Les pêcheurs aujourd’hui reconvertis dans l’agriculture marine régénérative en sont un autre exemple. Ils récoltent des algues ou des huîtres tout en protégeant l’écosystème le plus riche en biodiversité de toute la côte. Quand on voit toutes ces réalisations, on se rend compte de ce qu’on peut accomplir en changeant de point de vue.

Vous avez dit que nous vivons l’un des moments les plus prolifiques du génie humain. Qu’est-ce qui vous pousse à en être tellement persuadé ?

Nous disposons de tout ce qu’il nous faut : les connaissances scientifiques, le savoir ancestral, la technologie, la créativité. L’urgence quant aux limites de la planète nous incite à avancer. C’est un compte à rebours qui nous oblige à donner le meilleur de nous-mêmes. Et tout cela peut conduire à une nouvelle ère : celle de la régénération sociale et environnementale. Mais nous devons d’abord comprendre que le défaitisme est un luxe que nous ne pouvons pas nous permettre, surtout celles et ceux d’entre nous qui ont des enfants ou des êtres chers. Ce documentaire entend être un terreau riche en possibilités.
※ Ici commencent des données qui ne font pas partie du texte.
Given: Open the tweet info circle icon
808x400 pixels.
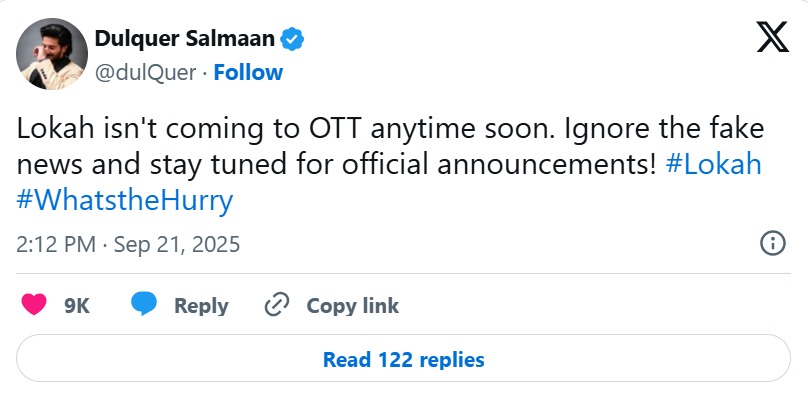Looking at the screenshot, I should click(772, 243).
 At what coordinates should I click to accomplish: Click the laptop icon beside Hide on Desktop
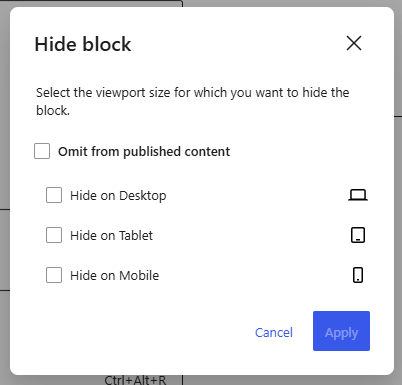(358, 195)
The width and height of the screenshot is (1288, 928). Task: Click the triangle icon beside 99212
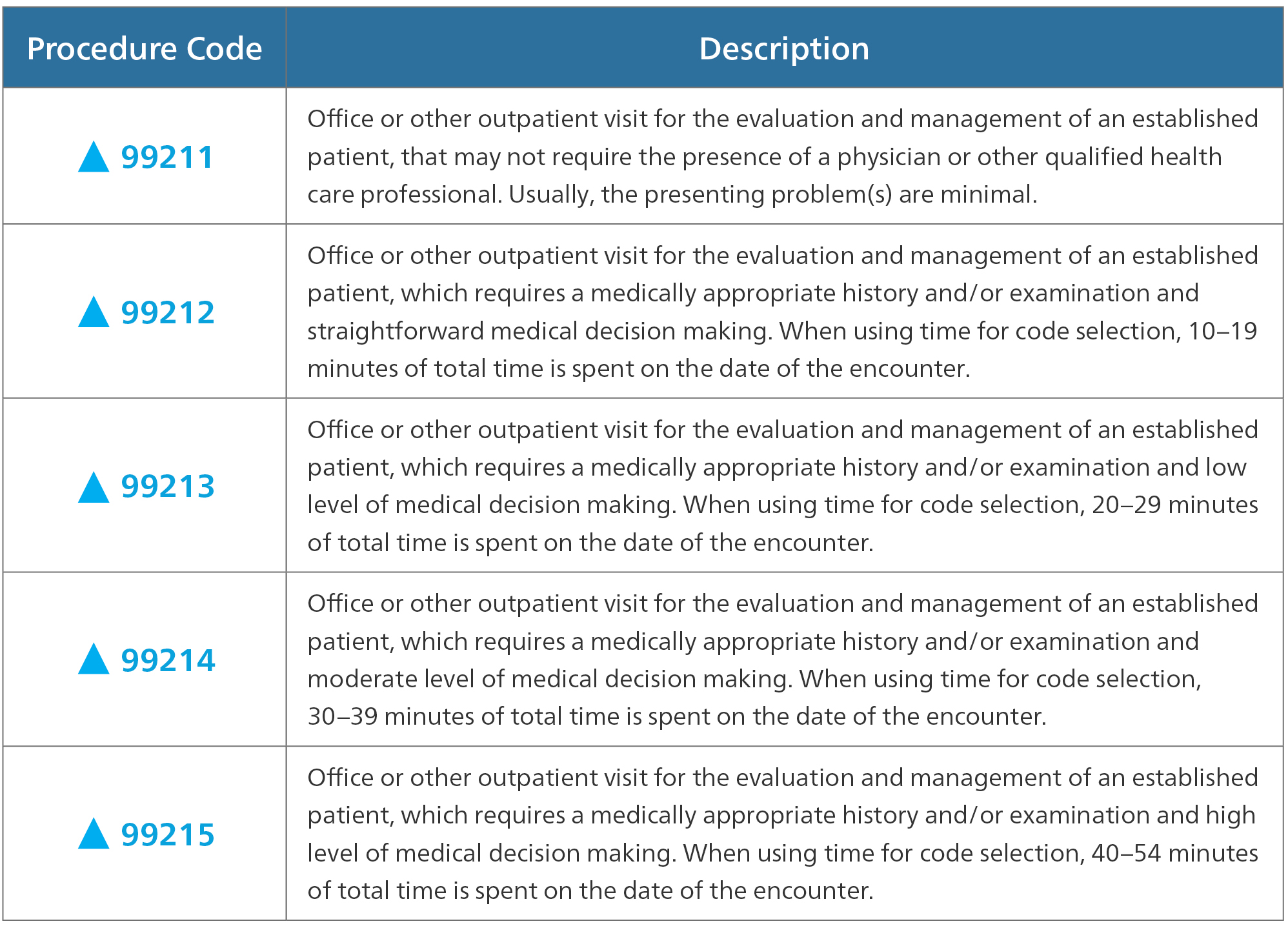coord(94,312)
Après avoir visité 17 pays et découvert des centaines d’initiatives, quelle est l’image que vous retenez ? Quelle est la scène qui vous redonne de l’énergie lorsque l’espoir vacille ?

J’ai l’intime conviction que nous pouvons réussir. Tout n’est pas encore fait, loin s’en faut, mais certaines pièces se mettent en place. Il existe aujourd’hui des solutions qui n’existaient pas il y a dix ans. Des pays tels que la Chine ou le Kenya misent sur les énergies renouvelables par pur intérêt économique. Les producteurs qui ont abandonné le modèle de l’agriculture intensive ne veulent pas revenir en arrière. Des écosystèmes sont restaurés avec succès. Tout cela me donne de l’espoir.
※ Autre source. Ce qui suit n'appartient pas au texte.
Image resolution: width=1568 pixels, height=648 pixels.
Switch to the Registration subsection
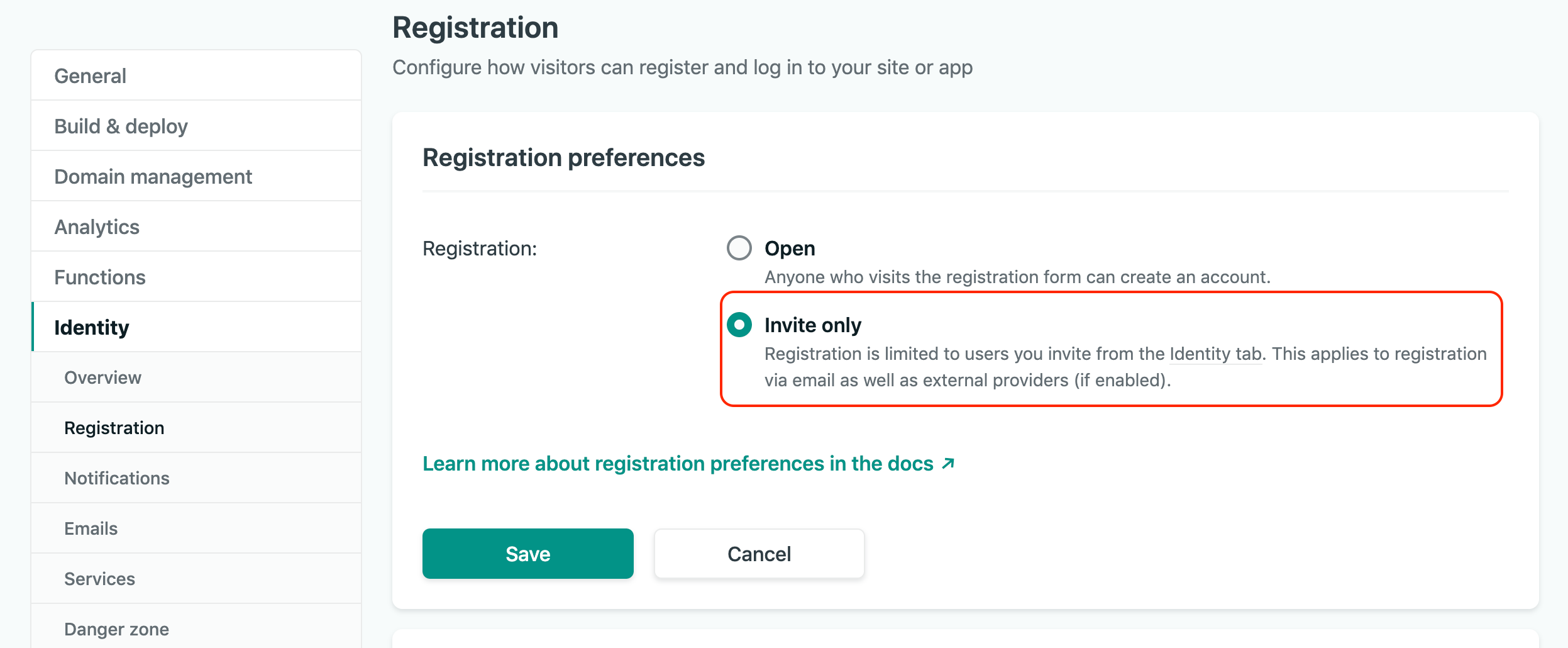pos(114,427)
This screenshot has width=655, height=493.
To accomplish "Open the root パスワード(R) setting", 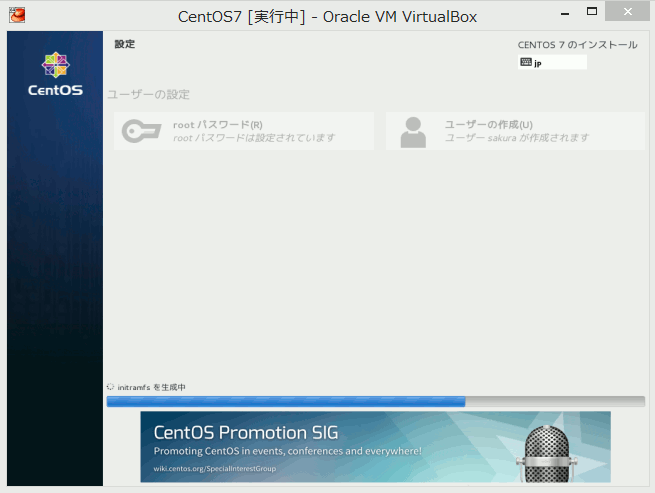I will click(243, 131).
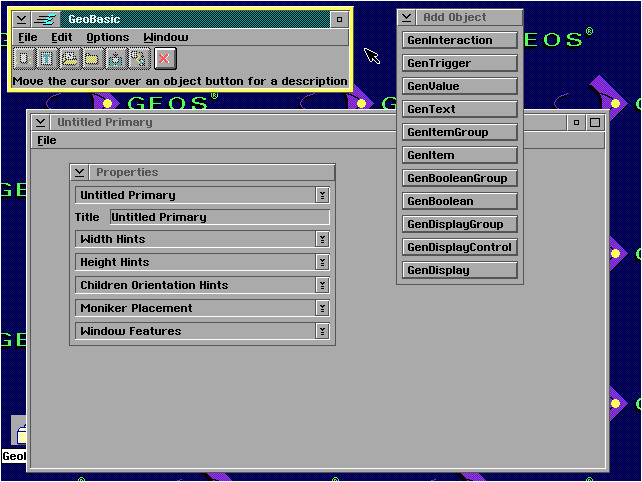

Si je devais retenir une seule image, ce serait le regard de Nemonte Nenquimo, la leader waorani qui a réussi à faire fermer la première exploitation pétrolière de l’histoire de son territoire. Voyant d’où elle vient, ce qu’elle a affronté, la puissance qui se dégage de son regard… cela me donne la chair de poule. C’est la preuve que l’impossible est possible. Cette scène est très bien racontée dans la série, et pour moi, c’est un rappel permanent qu’il y a des raisons d’aller de l’avant, qu’un futur est possible si nous nous battons pour lui.